* **Input records**
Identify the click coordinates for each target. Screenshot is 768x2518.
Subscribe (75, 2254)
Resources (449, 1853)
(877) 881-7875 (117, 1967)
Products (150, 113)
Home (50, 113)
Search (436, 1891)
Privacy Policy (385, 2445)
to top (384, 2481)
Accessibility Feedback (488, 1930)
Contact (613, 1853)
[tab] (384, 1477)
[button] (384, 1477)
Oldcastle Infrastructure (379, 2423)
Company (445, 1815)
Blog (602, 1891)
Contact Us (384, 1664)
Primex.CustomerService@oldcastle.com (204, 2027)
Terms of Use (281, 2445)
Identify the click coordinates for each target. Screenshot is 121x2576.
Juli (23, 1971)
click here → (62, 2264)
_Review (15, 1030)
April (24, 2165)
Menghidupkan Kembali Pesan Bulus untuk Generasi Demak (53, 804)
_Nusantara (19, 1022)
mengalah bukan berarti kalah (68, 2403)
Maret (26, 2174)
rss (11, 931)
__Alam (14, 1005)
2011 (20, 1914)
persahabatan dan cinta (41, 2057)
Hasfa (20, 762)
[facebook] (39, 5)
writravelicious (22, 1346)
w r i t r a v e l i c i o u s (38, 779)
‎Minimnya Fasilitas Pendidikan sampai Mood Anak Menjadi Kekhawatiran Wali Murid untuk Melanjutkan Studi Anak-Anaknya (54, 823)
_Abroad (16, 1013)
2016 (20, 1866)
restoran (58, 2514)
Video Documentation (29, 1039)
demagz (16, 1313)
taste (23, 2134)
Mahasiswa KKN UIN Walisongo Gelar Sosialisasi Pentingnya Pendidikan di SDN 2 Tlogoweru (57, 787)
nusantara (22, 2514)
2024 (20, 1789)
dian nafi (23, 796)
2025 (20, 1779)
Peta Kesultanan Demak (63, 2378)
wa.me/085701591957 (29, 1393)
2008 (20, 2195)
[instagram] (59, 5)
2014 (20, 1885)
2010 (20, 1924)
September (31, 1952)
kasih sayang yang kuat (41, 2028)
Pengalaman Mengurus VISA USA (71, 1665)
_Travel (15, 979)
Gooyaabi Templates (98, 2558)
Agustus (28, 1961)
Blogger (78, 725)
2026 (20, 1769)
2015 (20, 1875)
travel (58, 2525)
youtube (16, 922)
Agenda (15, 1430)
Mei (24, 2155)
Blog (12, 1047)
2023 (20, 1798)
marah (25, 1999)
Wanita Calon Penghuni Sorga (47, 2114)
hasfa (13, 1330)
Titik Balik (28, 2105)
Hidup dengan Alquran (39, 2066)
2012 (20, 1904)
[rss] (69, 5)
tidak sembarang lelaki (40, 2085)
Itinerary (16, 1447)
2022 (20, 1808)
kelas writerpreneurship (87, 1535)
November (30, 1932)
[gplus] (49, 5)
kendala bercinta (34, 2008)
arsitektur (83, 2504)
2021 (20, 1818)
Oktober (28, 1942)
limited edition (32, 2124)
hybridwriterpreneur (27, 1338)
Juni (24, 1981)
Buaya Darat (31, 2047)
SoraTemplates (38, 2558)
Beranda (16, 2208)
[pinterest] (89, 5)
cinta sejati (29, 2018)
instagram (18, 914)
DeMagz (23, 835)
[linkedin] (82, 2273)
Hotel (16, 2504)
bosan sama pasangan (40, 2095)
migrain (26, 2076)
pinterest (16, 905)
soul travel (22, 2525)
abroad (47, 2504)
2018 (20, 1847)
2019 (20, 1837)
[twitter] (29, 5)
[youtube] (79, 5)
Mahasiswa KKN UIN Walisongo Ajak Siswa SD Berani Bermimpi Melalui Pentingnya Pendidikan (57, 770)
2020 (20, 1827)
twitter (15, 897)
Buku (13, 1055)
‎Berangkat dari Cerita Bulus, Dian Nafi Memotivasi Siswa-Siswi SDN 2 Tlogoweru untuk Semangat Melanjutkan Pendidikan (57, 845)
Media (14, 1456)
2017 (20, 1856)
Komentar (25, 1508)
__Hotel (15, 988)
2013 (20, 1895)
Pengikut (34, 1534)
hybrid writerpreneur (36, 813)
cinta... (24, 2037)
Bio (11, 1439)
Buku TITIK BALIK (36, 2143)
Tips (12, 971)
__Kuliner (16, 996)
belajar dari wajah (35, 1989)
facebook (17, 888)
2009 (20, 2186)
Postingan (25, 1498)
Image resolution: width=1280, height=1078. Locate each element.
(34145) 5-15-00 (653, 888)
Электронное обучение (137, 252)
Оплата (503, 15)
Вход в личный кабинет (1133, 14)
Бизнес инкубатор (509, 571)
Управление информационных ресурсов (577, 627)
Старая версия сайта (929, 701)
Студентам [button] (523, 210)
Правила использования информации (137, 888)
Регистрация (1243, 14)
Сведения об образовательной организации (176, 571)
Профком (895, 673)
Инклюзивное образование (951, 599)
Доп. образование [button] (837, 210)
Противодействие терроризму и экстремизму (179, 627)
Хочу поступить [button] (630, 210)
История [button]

* **What to produce**
Of the lines above, extract only those from the line with "facebook (17, 888)" to the line with "Доп. образование [button] (837, 210)", both included, exactly as written.

* **Completed task**
facebook (17, 888)
2009 (20, 2186)
Postingan (25, 1498)
Image resolution: width=1280, height=1078. Locate each element.
(34145) 5-15-00 (653, 888)
Электронное обучение (137, 252)
Оплата (503, 15)
Вход в личный кабинет (1133, 14)
Бизнес инкубатор (509, 571)
Управление информационных ресурсов (577, 627)
Старая версия сайта (929, 701)
Студентам [button] (523, 210)
Правила использования информации (137, 888)
Регистрация (1243, 14)
Сведения об образовательной организации (176, 571)
Профком (895, 673)
Инклюзивное образование (951, 599)
Доп. образование [button] (837, 210)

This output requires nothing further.